Réunion du 15 décembre 2010 à 14h00
Commission spéciale chargée d'examiner le projet de loi relatif à la bioéthique

Pierre Lévy-Soussan, pédopsychiatre :

Sur le plan juridique, on a toujours recherché un équilibre entre liens du sang et liens sociaux et psychiques. Il y a une grande ambivalence : certaines jurisprudences privilégient les premiers, d'autres les seconds.

À ceux qui prétendent que la levée de l'anonymat du don de gamètes n'aurait pas de conséquences juridiques, je ferai observer que la loi de 2002 instituant le CNAOP a eu des incidences importantes en matière de filiation adoptive. Plusieurs jugements d'adoption ont été cassés après le vote de cette loi, comme dans la désormais célèbre affaire Peter. La personnification du gamète ne serait pas non plus sans conséquences. Tout d'abord, elle pourrait donner un statut au donneur. Le Québec a ainsi décidé que le nom du donneur figurerait sur le livret de famille dans le cas de couples de même sexe s'engageant dans une procréation. Cela ouvre la voie à une pluriparentalité, laquelle peut être multiple avec un donneur de sperme, une donneuse d'ovocyte, une prêteuse d'utérus… Jusqu'à présent, la référence dans l'AMP a toujours été un couple hétérosexuel, infertile, dont les deux membres sont vivants et en âge de procréer. Il suffit de changer un seul de ces paramètres pour que l'édifice s'effondre et que la construction de la filiation ne soit plus possible. La personnification du gamète saperait la construction psychique du parent. Même anonyme, certains parents ont déjà du mal à se l'approprier. Quand des pères stériles nous disent en consultation qu'ils ne pourront jamais être « tout à fait le père » de cet enfant, nous essayons de les aider à dépasser ce fantasme du biologique, hélas extrêmement prégnant dans la société. Ce ne pourrait qu'être encore plus difficile si le gamète était personnifié. L'anonymat dans les IAD est un rouage essentiel de la réappropriation indispensable par le couple.
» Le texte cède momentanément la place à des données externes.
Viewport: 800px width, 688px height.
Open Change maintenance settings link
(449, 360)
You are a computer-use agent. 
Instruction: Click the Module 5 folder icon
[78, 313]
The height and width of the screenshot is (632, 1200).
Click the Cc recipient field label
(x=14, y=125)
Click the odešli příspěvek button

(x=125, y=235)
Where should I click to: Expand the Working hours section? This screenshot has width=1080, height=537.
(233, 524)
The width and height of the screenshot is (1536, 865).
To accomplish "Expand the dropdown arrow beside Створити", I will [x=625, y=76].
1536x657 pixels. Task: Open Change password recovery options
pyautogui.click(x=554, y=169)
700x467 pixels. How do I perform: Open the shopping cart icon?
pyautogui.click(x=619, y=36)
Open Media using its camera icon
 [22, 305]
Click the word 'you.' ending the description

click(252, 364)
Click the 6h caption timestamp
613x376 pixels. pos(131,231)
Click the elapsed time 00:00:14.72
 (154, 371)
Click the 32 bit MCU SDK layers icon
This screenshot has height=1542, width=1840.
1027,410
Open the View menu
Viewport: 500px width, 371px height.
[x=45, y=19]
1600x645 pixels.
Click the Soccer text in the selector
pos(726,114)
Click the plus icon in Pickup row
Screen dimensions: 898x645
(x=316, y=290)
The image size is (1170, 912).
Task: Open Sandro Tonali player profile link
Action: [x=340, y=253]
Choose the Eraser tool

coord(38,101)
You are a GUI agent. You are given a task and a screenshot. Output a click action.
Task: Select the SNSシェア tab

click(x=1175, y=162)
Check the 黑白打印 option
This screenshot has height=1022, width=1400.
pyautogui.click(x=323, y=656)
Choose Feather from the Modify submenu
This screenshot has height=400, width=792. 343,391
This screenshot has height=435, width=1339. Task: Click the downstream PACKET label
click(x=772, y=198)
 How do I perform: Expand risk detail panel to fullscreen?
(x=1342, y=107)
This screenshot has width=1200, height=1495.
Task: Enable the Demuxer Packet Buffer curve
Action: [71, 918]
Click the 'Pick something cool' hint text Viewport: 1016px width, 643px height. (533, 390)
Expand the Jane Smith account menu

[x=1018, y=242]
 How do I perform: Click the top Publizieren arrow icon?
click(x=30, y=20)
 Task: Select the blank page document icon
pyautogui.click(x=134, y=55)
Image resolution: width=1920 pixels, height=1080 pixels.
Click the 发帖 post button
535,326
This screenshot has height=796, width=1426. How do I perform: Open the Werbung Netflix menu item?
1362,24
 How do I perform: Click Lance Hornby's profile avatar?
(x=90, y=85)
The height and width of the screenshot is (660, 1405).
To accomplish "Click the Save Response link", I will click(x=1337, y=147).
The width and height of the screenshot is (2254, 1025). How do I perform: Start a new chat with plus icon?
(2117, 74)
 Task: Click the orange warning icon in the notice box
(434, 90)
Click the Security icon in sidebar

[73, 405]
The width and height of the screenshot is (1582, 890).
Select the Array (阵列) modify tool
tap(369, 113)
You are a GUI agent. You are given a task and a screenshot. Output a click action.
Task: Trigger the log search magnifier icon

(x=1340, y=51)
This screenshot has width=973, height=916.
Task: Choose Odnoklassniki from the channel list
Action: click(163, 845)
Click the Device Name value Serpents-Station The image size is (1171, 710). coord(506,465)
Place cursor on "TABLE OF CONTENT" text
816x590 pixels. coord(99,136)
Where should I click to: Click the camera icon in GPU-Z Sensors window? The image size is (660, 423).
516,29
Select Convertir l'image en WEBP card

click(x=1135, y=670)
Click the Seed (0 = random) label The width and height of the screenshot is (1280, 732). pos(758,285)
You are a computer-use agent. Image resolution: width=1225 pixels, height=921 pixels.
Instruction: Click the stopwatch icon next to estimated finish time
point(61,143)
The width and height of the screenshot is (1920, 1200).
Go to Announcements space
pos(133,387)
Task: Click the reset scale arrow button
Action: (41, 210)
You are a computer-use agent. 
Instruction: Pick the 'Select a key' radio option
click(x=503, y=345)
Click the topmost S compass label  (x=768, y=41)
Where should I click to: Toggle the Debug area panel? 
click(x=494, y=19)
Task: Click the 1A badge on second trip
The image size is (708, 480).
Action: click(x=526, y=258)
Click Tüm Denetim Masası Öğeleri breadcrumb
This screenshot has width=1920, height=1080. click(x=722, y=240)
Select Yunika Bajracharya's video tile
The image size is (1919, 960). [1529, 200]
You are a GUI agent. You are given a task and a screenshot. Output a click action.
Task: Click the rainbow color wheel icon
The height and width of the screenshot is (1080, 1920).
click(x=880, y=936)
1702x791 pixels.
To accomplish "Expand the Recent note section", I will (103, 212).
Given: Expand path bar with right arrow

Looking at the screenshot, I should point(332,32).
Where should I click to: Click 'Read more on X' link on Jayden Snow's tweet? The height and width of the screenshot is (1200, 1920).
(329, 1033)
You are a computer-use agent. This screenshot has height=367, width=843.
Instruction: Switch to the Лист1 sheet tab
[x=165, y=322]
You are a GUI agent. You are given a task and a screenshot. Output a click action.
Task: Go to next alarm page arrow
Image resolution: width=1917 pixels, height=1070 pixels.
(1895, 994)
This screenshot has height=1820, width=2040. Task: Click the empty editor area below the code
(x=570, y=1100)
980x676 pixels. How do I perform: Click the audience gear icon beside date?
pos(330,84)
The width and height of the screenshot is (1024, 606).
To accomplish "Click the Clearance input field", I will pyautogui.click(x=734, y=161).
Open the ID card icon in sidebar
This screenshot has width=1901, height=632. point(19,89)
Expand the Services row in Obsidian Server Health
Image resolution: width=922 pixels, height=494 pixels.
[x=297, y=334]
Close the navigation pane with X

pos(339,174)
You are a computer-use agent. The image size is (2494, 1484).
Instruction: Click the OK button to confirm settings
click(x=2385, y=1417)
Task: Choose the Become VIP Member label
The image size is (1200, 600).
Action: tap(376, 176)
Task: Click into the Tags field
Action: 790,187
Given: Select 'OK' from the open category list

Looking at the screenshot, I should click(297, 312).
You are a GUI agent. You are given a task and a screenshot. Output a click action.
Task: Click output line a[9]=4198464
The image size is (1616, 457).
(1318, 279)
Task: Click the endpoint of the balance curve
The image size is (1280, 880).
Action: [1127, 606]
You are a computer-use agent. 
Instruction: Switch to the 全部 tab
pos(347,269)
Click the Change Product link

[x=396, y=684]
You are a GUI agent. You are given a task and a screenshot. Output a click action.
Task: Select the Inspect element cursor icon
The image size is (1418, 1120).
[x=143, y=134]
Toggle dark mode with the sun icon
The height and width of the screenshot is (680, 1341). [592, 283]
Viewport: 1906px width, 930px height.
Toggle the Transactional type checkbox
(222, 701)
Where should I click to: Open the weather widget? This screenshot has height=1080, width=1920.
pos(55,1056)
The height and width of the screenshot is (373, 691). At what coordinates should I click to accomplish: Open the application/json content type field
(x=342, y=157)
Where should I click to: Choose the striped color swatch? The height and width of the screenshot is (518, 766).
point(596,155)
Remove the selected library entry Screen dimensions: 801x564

Ne faisons pas croire à une catégorie d'enfants que leurs origines sont extérieures à leur famille car l'origine de l'enfant est toujours portée par son père et sa mère. Tous les enfants, conçus naturellement, avec don ou adoptés, sont un jour confrontés à la question de leurs origines. L'important en l'espèce n'est pas l'information, mais bien la mise en parole de leur histoire. Et si la filiation a pu s'établir comme il faut, la réponse est que c'est à leur père et à leur mère, et à eux seuls, qu'ils doivent d'être nés.